Previous studies reported that H2O2 induces apoptosis in RGCs in vitro and inhibits the phosphorylation of p38 and extracellular signal-regulated kinases1/2 [21]. The rabbit study also showed that intracameral injection of H2O2 causes morphological changes in the ciliary processes with upregulation of 3-aminotriazole, an inhibitor of catalase [13]. H2O2 has been found to be toxic to both the lens and cornea in high concentrations [22]. However, the in vivo effect of H2O2 exposure to the retina is still poorly understood. This study, for the first time, reported the effect of intravitreal injection of H2O2 in mouse retina. Based on the in vivo imaging and histological assessment, we confirmed that H2O2 induces acute retinal degeneration in mice, in which cell apoptosis begins right after the H2O2 application although the retina structure is still maintained (Figures 4 and 5).

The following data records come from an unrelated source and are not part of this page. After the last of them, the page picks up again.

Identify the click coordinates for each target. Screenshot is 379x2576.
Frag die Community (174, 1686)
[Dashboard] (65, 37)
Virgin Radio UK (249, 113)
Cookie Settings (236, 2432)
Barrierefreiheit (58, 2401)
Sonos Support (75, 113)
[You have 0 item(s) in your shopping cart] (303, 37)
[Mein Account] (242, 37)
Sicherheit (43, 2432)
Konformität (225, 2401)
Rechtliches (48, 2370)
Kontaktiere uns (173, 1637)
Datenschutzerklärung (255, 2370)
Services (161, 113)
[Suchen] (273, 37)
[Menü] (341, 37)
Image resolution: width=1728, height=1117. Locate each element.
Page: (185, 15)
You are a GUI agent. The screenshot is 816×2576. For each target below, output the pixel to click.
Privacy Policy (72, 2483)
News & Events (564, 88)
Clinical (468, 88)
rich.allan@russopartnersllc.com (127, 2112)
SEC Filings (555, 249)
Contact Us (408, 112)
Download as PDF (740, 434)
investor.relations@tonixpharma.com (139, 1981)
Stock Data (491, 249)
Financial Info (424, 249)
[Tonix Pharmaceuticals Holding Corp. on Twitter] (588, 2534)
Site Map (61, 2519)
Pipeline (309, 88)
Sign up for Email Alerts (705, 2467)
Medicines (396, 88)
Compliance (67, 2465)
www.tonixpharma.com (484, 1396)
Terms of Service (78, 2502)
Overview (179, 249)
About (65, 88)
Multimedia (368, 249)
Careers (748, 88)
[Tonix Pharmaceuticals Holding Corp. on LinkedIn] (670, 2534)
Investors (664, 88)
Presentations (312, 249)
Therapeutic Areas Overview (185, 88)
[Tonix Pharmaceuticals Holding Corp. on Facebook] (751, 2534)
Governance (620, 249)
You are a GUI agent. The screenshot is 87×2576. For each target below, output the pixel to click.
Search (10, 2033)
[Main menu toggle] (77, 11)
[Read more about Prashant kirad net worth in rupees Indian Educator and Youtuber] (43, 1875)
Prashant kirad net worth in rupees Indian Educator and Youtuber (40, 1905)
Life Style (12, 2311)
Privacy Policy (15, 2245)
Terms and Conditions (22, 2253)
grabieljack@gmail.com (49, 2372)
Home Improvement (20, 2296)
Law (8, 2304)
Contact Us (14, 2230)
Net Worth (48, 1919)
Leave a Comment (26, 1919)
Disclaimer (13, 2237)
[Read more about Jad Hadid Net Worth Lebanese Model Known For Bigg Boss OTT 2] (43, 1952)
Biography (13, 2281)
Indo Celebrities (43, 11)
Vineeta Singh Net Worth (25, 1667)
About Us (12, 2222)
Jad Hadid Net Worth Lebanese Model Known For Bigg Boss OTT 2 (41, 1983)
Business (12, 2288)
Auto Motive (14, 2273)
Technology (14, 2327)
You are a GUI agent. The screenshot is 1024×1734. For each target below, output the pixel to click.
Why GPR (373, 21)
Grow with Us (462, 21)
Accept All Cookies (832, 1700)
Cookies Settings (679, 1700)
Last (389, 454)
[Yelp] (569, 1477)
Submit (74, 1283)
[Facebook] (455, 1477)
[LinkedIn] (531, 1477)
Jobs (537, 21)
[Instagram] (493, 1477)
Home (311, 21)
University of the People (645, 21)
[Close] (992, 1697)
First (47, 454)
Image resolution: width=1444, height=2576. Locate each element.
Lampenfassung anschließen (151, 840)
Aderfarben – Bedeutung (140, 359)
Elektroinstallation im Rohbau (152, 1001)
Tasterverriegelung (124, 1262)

Mitochondrial ROS triggers the release of cytochrome c and other proapoptotic proteins, which can trigger caspase activation and apoptosis [23]. H2O2 has been found to induce apoptosis in rat nucleus pulposus cells as well as PC12 cells through the mitochondria-mediated pathway [24, 25]. Coherently, we found that H2O2 exposure enhances the expression of the mitochondrial antioxidant genes (Txn2 and Sod2) in the retina (Figure 6). Simultaneously, the mitochondrial apoptosis-related genes (Casp3, Bax, and Parp8) are upregulated in the H2O2-treated retina (Figure 5). Herein, we postulate that H2O2 induces mitochondrial oxidative stress, which in turn triggers the mitochondrial apoptotic pathway and leads to the retinal cell death and the structural disruption. Further investigations could focus on the mitochondrial oxidative stress-targeted pharmacological agents against the H2O2-induced retinal degeneration.

In summary, this study revealed that intravitreal injection of H2O2 induces acute retinal degeneration in mice by increasing oxidative stress and cell apoptosis. This acute retinal degeneration mouse model could provide a drug screening platform for oxidative stress and retinal diseases.